Task details: Nothing but the lines from the one with "You are a computer-use" through the end of the records may appear in the answer, each reproduced exactly, pictures omitted.

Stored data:
★ ★ ★ ★ ★ ★ ★
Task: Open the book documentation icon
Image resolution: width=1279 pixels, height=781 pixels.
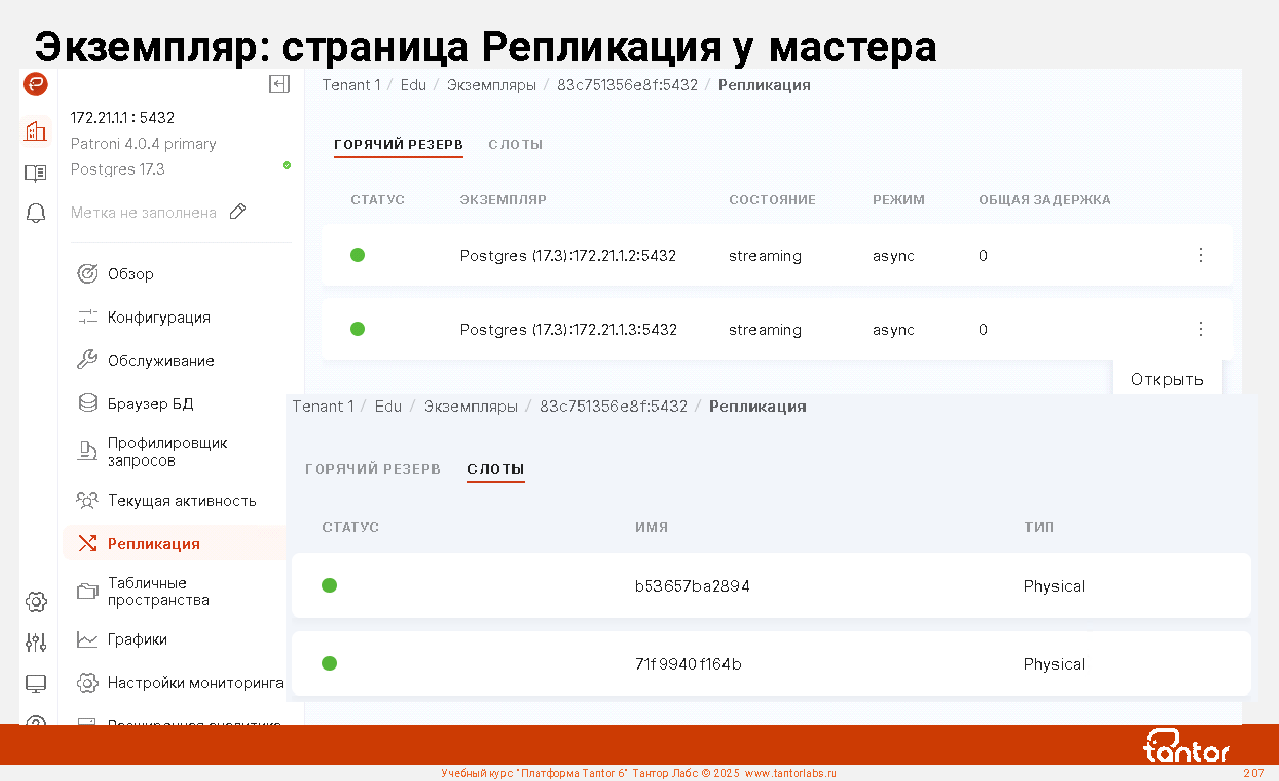Action: pos(36,173)
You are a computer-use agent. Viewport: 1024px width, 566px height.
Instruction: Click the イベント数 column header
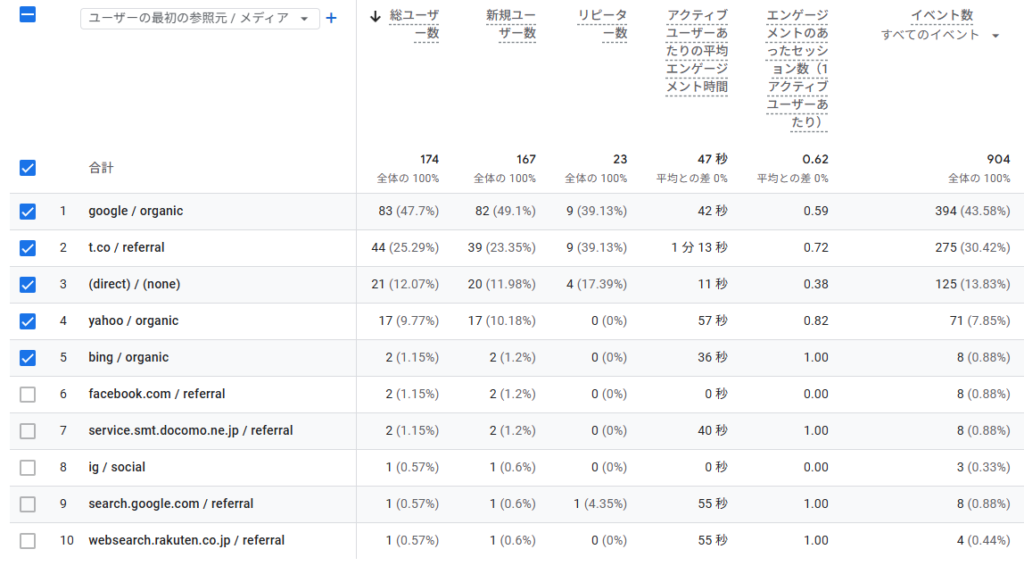pyautogui.click(x=942, y=14)
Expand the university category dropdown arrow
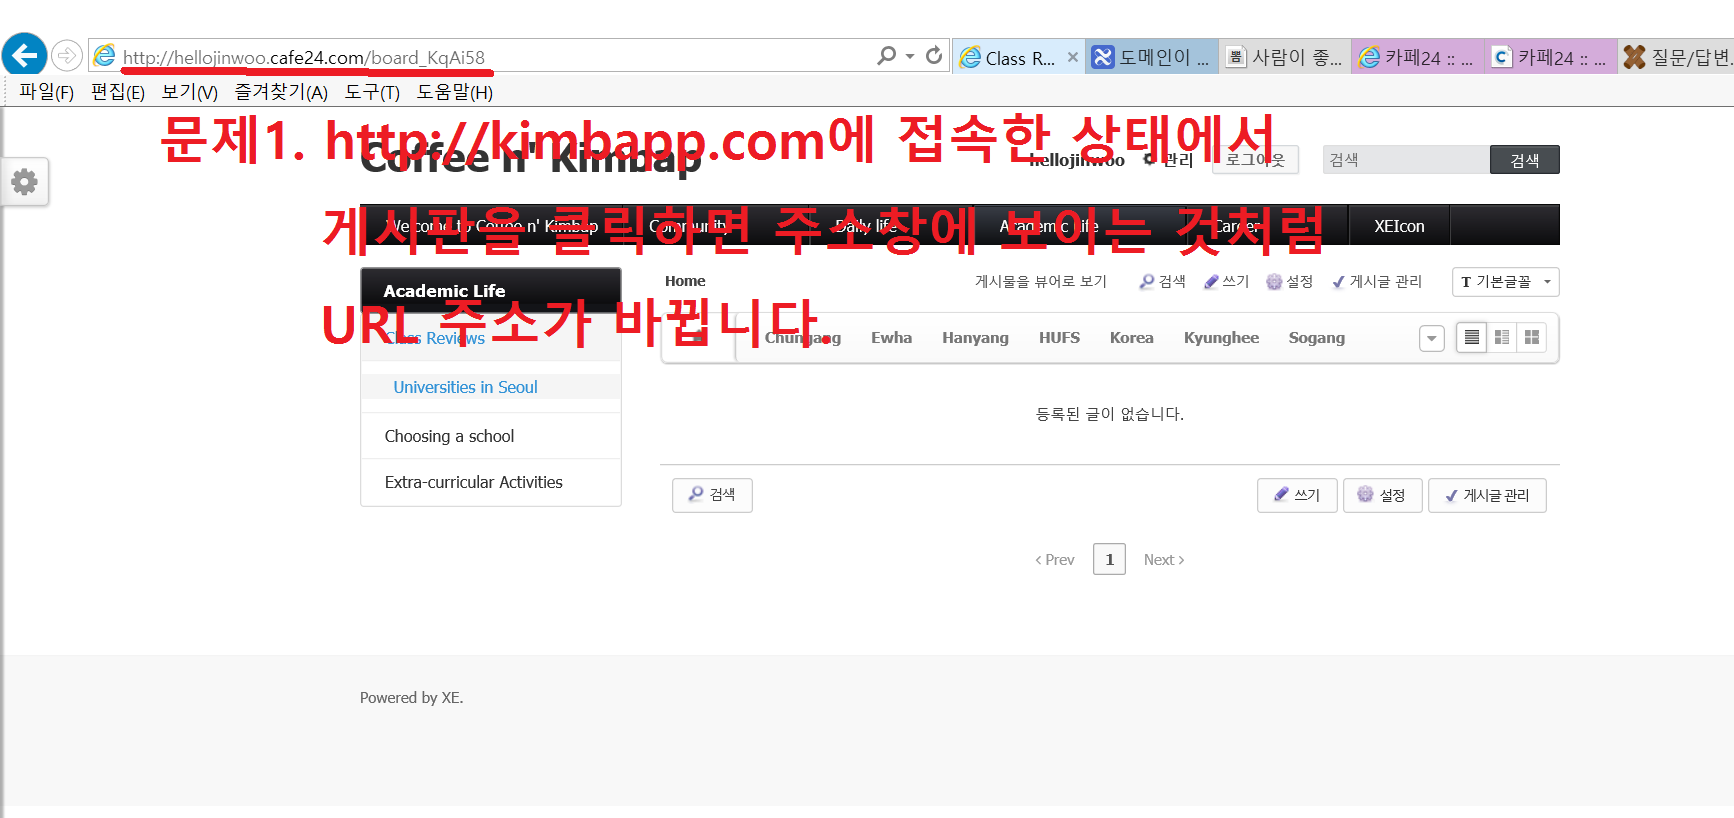This screenshot has height=818, width=1734. coord(1431,339)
★ ★ ★ ★ ★ ★ ★
Solution below:
You are a computer-use agent. Viewport: 1024px width, 566px height.
Instruction: Click the イベント数 column header
pyautogui.click(x=942, y=14)
Expand the university category dropdown arrow
This screenshot has height=818, width=1734. coord(1431,339)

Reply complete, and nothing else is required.